TPQ Raudhatul Athfal Pancor, sebenarnya sudah sangat populer, karena sering dikunjungi terutama ketika musim-musim politik.

“Sering dikunjungi, laguk pas ne arak melene doang pade” kata Bisri Syamsuri, pengasuh TPQ yang enggan dipanggil Ustadz. Alumninya juga sudah banyak yang jadi pejabat, satu diantaranya pak Subagyo, (alm) mantan Kepala Bappeda, anaknya beliau juga Alhamdulillah ngaji disini” lanjut Staf BAZNAS Lotim itu.

Bisri Syamsuri, yang merupakan pengajar, pengasuh, sekaligus penerus perjuangan ulamaq kharismatik Lombok, TGH. Muhayyang El-Abror yang lahir tahun 1937 dan wafat pada 16 Juli 2006 ini, ketika ditanya lebih lanjut terkait kondisi TPQ “Raudltul Athfal” hari ini, mengatakan bahwa sampai saat ini TPQnya belum memiliki izin karena terbentur cinta kepada Ayah.

Menurutnya, mengurus izin, sama artinya mengharapkan suntikan dana dan ia paling sungkan memanfaatkan keberadaan warisan ayahnya untuk mencari dana.

“Kalau dana dari sumbangan ikhlas sih ndak apa-apa, karena ndek te semel mamfaatang warisan dengan toak jari kiyang te mete kepeng, alur wah jari tabungan akhirat,” ujar tokoh yang lebih senang dipanggil paman Bis ini.

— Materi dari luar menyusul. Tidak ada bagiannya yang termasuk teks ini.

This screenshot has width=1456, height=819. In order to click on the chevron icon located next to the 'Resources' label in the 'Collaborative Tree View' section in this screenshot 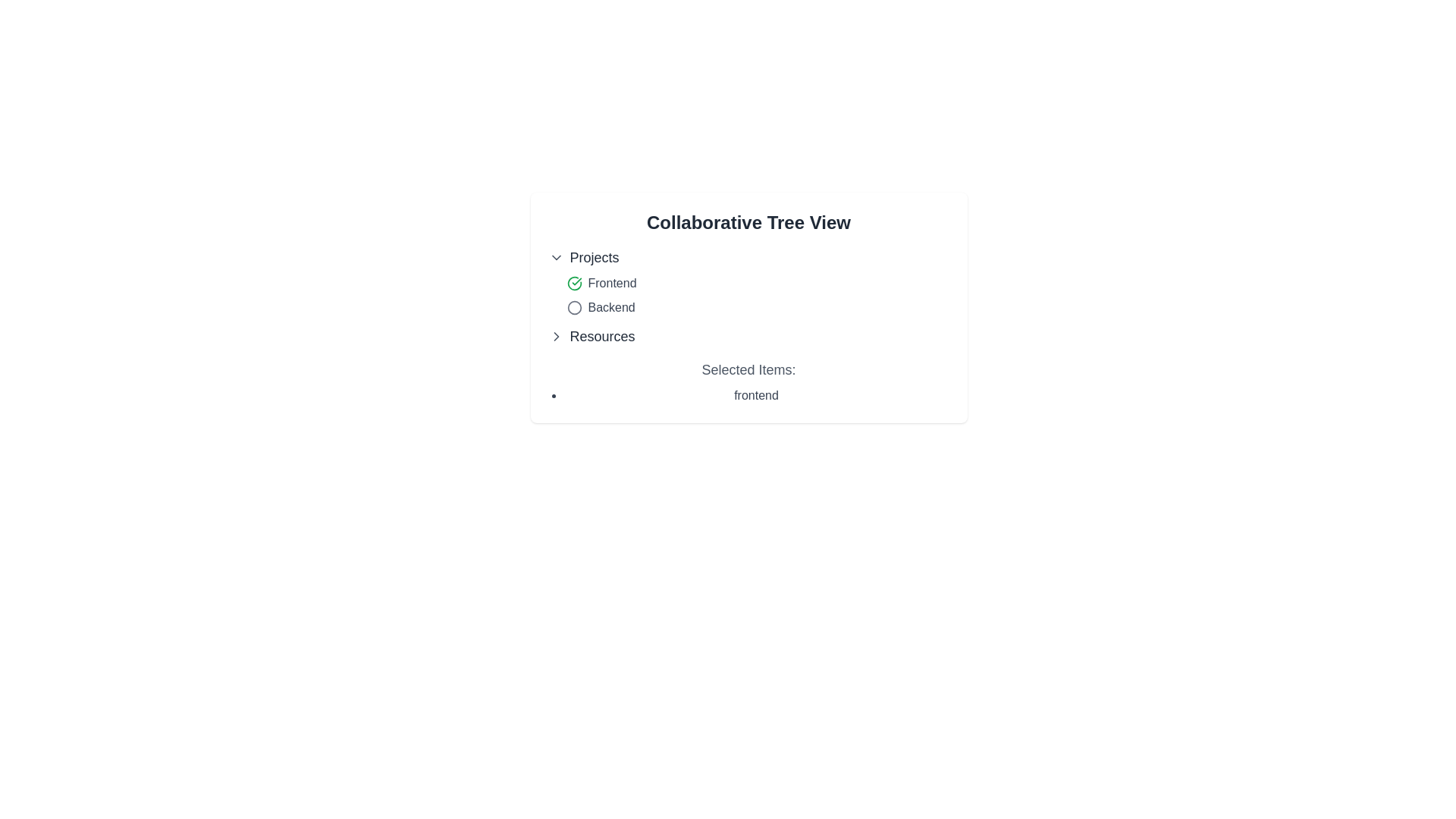, I will do `click(555, 335)`.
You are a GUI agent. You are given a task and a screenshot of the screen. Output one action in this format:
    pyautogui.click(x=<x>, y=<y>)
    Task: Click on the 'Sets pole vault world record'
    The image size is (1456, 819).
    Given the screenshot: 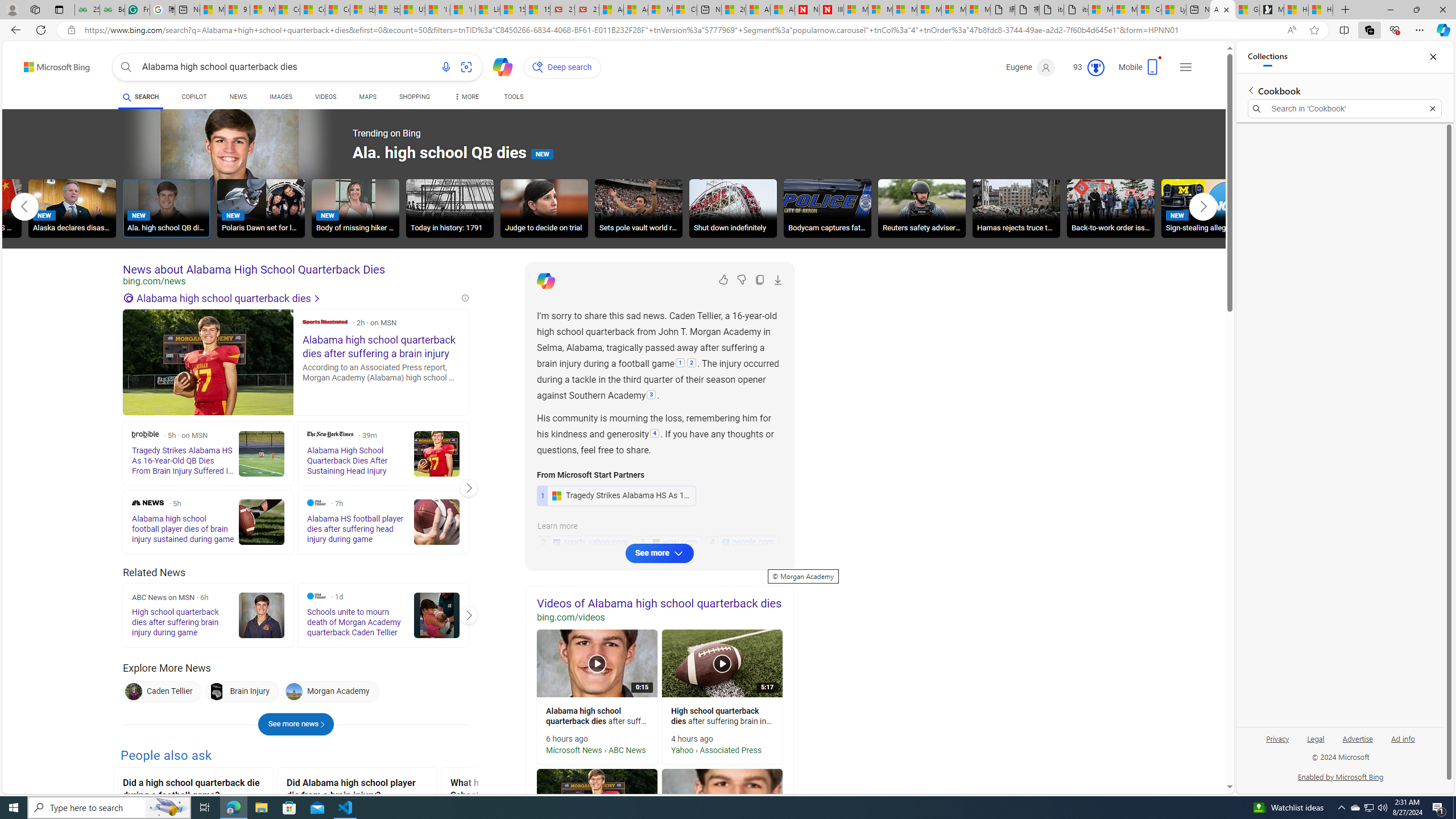 What is the action you would take?
    pyautogui.click(x=638, y=207)
    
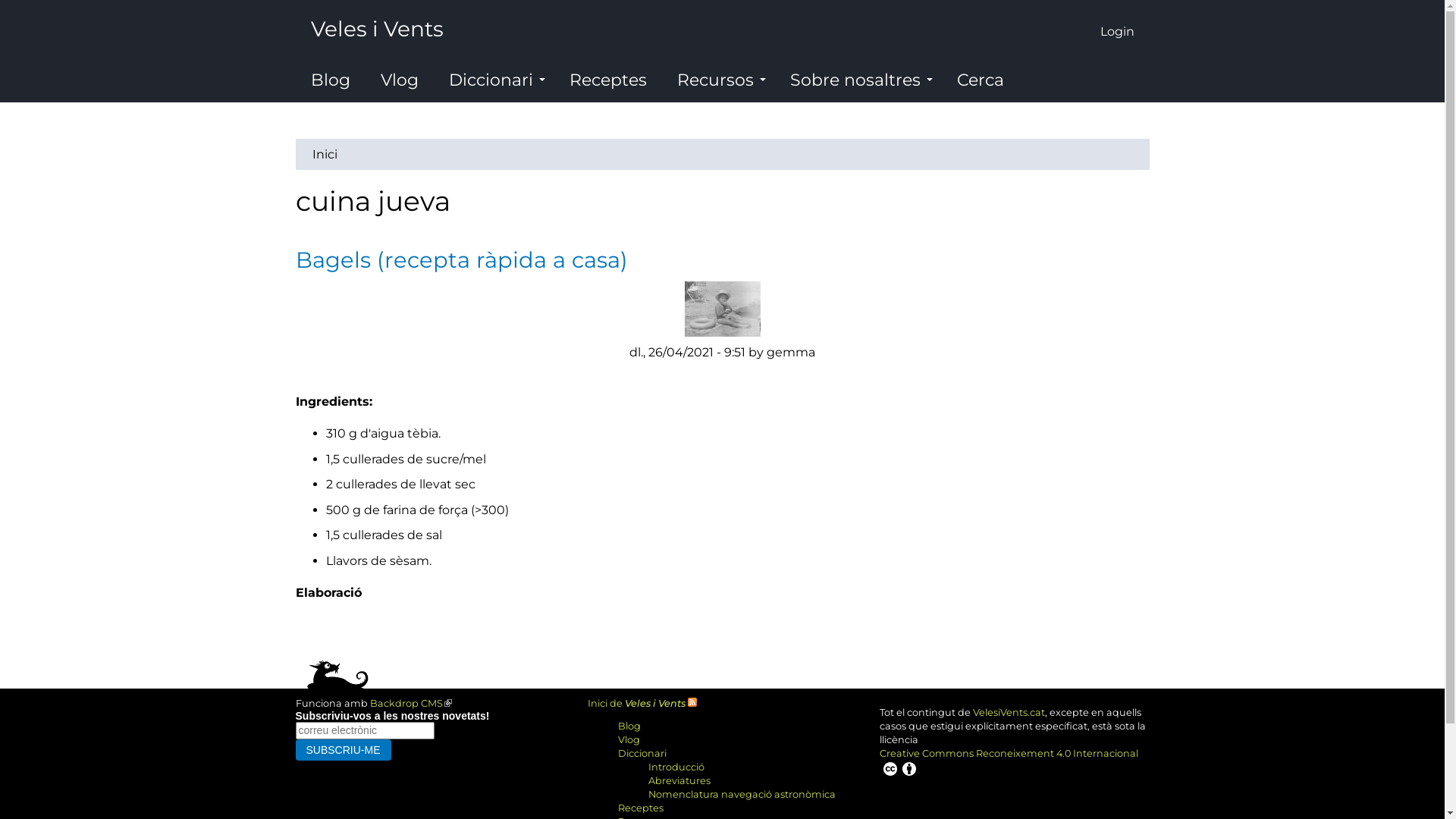 This screenshot has width=1456, height=819. I want to click on 'Abreviatures', so click(679, 780).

Namun demikian, seiring tumbuhnya alumni yang mulai fokus melihat perkembangan al-mamaternya. Paman Bis, akhirnya luluh juga. Di dorong pula oleh keinginan untuk mengembangkan kemampuan generasi yang menurutnya harus dibekali dengan keterampilan membaca al-Qur’an.

Ini terkait juga dengan santrinya yang membludak sampai belajar di tempat yang tidak beratap atau langsung langit sebagai atapnya, karena banyaknya santri yang mencapai 415 lebih. Belum lagi plafonnya yang sudah terlihat mulai roboh. Maka, mau tidak mau, aturan pemerintah harus siap dijalankannya.
Saat Menyimak Santri TPQ Raudhatul Athfal Pancor

Maka, Bisri, Alumni, Santri dan Wali Santri serta masyarakat Dayan Masjid Pancor, berharap di masa mendatang hal tersebut bisa diatasi demi memberikan sesuatu yang layak untuk santrinya.  

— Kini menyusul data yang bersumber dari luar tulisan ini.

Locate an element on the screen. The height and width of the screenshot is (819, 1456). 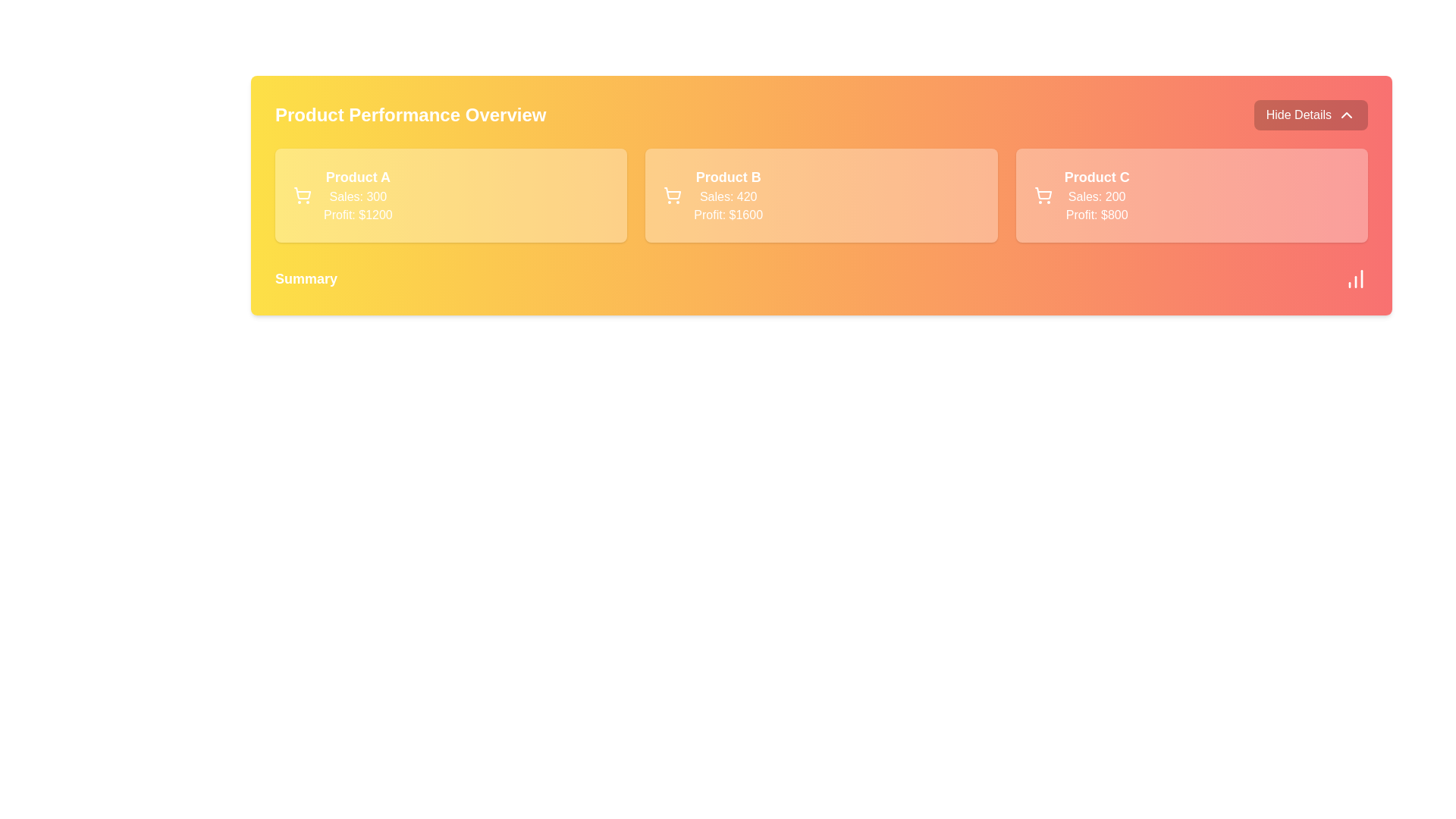
the shopping icon located in the top-left corner of the card for 'Product A', which signifies a product-related interaction is located at coordinates (302, 195).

Sebelumnya, Putra TGH. Muhayang El-Abror pernah bercerita bahwa ia pernah menyusul proposal ke Pemda Lombok Timur, sekitar sampai 5 kali. Tujuannya untuk mengingatkan Bupati yang dulunya sangat sering berkunjung.

Namun sayang, proposal pengajuan itu hasilnya hanya isapan jempol. Gonjang-ganjing public yang mengenal syistem, faktornya adalah kemunafikan oknum ajudan Bupati yang belum diketahui Bupati. “Mustahil Pak Ali Lupa’ Leq TPQ ine, laguk ajudane sombong, mun ndarak janji amplop mbene gemes badaq ye,” cetusnya.